Find the maximum value for the area of a heptagon with all vertices on a circle and two diagonals perpendicular.

How many ways are there to divide a $2\times n$ rectangle into rectangles having integral sides, where $n$ is a positive integer?

If $x,y,z$ are positive real numbers and $xy+yz+zx=1$ prove that \[ \frac{27}{4} (x+y)(y+z)(z+x) \geq ( \sqrt{x+y} +\sqrt{ y+z} + \sqrt{z+x} )^2 \geq 6 \sqrt 3. \]

Click for solution The inequality $9(x+y)(y+z)(z+x)\geq 8(xy+yz+zx)(x+y+z)$ (1) it seems to be lovely Using (1) and after Cauchy We have $\frac{27}{4}(x+y)(y+z)(z+x)\geq 6(x+y+z)\geq (\sqrt{x+y}+\sqrt{y+z}+\sqrt{z+x})^2$ Now by using AM-GM and then (1) we have $(\sqrt{x+y}+\sqrt{y+z}+\sqrt{z+x})^2\geq 9\sqrt[3]{(x+y)(y+z)(z+x)}\geq 9\sqrt[3]{\frac{8(x+y+z)}{9}}\geq 9 \sqrt[3]{\frac{8 \sqrt{3(xy+yz+zx)}}{9}}\geq 6\sqrt{3}$ and we are done

For all integers $n\geq 1$ we define $x_{n+1}=x_1^2+x_2^2+\cdots +x_n^2$, where $x_1$ is a positive integer. Find the least $x_1$ such that 2006 divides $x_{2006}$.

From a point $Q$ on a circle with diameter $AB$ different from $A$ and $B$, we draw a perpendicular to $AB$, $QH$, where $H$ lies on $AB$. The intersection points of the circle of diameter $AB$ and the circle of center $Q$ and radius $QH$ are $C$ and $D$. Prove that $CD$ bisects $QH$.
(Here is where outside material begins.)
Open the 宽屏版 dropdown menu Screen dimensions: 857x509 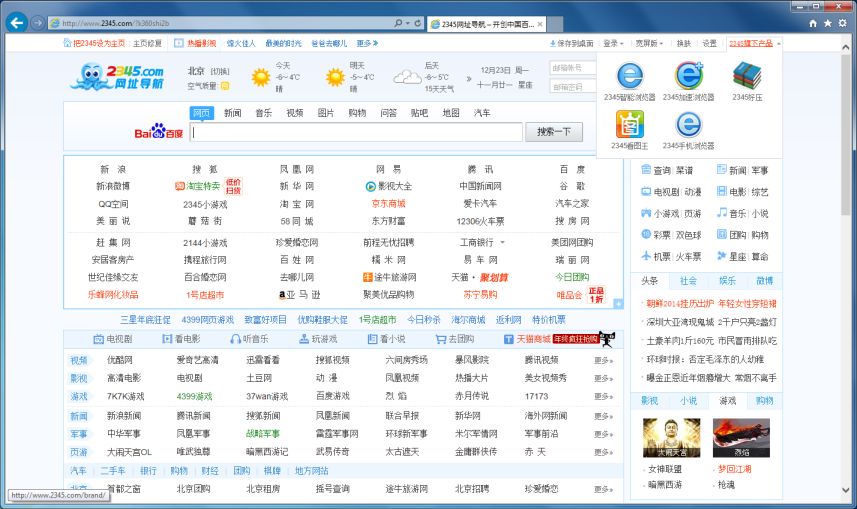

Each one of 2006 students makes a list with 12 schools among 2006. If we take any 6 students, there are two schools which at least one of them is included in each of 6 lists. A list which includes at least one school from all lists is a good list. a) Prove that we can always find a good list with 12 elements, whatever the lists are; b) Prove that students can make lists such that no shorter list is good.